**What is needed**
Output the following data exactly.

Records provided Start Marker

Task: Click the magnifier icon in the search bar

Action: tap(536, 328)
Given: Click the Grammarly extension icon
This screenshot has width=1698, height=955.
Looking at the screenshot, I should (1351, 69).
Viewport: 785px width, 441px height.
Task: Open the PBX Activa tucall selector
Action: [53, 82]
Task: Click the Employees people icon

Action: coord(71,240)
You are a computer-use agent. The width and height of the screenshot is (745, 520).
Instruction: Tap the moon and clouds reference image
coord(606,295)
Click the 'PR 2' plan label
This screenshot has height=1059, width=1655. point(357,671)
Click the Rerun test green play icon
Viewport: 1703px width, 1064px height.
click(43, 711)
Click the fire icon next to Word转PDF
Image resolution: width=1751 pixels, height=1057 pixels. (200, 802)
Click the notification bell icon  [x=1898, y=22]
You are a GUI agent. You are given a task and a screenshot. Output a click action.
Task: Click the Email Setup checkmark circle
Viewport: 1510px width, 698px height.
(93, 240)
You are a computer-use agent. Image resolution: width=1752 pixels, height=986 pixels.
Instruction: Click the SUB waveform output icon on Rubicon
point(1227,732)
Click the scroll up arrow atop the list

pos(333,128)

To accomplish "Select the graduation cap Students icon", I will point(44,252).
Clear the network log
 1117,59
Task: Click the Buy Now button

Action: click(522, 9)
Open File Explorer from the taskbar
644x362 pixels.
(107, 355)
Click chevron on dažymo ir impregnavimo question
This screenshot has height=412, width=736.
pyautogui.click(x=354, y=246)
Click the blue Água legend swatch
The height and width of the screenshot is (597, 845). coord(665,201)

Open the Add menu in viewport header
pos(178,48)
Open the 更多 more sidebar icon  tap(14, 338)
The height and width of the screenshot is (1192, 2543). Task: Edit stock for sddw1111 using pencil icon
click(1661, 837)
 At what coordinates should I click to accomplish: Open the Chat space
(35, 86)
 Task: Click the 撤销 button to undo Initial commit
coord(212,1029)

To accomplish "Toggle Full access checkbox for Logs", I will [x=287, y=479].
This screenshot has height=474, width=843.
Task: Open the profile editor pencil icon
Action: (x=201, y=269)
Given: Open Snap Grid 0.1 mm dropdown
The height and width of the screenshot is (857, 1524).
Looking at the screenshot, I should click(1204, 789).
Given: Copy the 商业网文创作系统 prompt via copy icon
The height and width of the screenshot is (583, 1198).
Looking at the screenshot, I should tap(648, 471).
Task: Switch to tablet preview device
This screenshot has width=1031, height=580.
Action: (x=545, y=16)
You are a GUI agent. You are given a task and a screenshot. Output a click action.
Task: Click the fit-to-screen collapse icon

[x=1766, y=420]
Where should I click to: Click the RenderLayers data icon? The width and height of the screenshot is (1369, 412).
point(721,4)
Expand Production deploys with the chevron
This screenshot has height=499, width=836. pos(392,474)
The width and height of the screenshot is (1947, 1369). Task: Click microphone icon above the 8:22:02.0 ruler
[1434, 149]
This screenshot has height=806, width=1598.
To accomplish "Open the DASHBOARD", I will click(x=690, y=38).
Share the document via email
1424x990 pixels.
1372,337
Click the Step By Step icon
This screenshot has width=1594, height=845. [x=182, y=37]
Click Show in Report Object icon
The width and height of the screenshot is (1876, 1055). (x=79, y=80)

Records provided End Marker

**Task response**
Task: Click the magnifier icon in the search bar

Action: tap(536, 328)
Given: Click the Grammarly extension icon
This screenshot has width=1698, height=955.
Looking at the screenshot, I should (1351, 69).
Viewport: 785px width, 441px height.
Task: Open the PBX Activa tucall selector
Action: [53, 82]
Task: Click the Employees people icon

Action: coord(71,240)
You are a computer-use agent. The width and height of the screenshot is (745, 520).
Instruction: Tap the moon and clouds reference image
coord(606,295)
Click the 'PR 2' plan label
This screenshot has height=1059, width=1655. point(357,671)
Click the Rerun test green play icon
Viewport: 1703px width, 1064px height.
click(43, 711)
Click the fire icon next to Word转PDF
Image resolution: width=1751 pixels, height=1057 pixels. (200, 802)
Click the notification bell icon  [x=1898, y=22]
You are a GUI agent. You are given a task and a screenshot. Output a click action.
Task: Click the Email Setup checkmark circle
Viewport: 1510px width, 698px height.
(93, 240)
You are a computer-use agent. Image resolution: width=1752 pixels, height=986 pixels.
Instruction: Click the SUB waveform output icon on Rubicon
point(1227,732)
Click the scroll up arrow atop the list

pos(333,128)

To accomplish "Select the graduation cap Students icon", I will point(44,252).
Clear the network log
 1117,59
Task: Click the Buy Now button

Action: click(522, 9)
Open File Explorer from the taskbar
644x362 pixels.
(107, 355)
Click chevron on dažymo ir impregnavimo question
This screenshot has height=412, width=736.
pyautogui.click(x=354, y=246)
Click the blue Água legend swatch
The height and width of the screenshot is (597, 845). coord(665,201)

Open the Add menu in viewport header
pos(178,48)
Open the 更多 more sidebar icon  tap(14, 338)
The height and width of the screenshot is (1192, 2543). Task: Edit stock for sddw1111 using pencil icon
click(1661, 837)
 At what coordinates should I click to accomplish: Open the Chat space
(35, 86)
 Task: Click the 撤销 button to undo Initial commit
coord(212,1029)

To accomplish "Toggle Full access checkbox for Logs", I will [x=287, y=479].
This screenshot has height=474, width=843.
Task: Open the profile editor pencil icon
Action: (x=201, y=269)
Given: Open Snap Grid 0.1 mm dropdown
The height and width of the screenshot is (857, 1524).
Looking at the screenshot, I should click(1204, 789).
Given: Copy the 商业网文创作系统 prompt via copy icon
The height and width of the screenshot is (583, 1198).
Looking at the screenshot, I should tap(648, 471).
Task: Switch to tablet preview device
This screenshot has width=1031, height=580.
Action: (x=545, y=16)
You are a GUI agent. You are given a task and a screenshot. Output a click action.
Task: Click the fit-to-screen collapse icon

[x=1766, y=420]
Where should I click to: Click the RenderLayers data icon? The width and height of the screenshot is (1369, 412).
point(721,4)
Expand Production deploys with the chevron
This screenshot has height=499, width=836. pos(392,474)
The width and height of the screenshot is (1947, 1369). Task: Click microphone icon above the 8:22:02.0 ruler
[1434, 149]
This screenshot has height=806, width=1598.
To accomplish "Open the DASHBOARD", I will click(x=690, y=38).
Share the document via email
1424x990 pixels.
1372,337
Click the Step By Step icon
This screenshot has width=1594, height=845. [x=182, y=37]
Click Show in Report Object icon
The width and height of the screenshot is (1876, 1055). (x=79, y=80)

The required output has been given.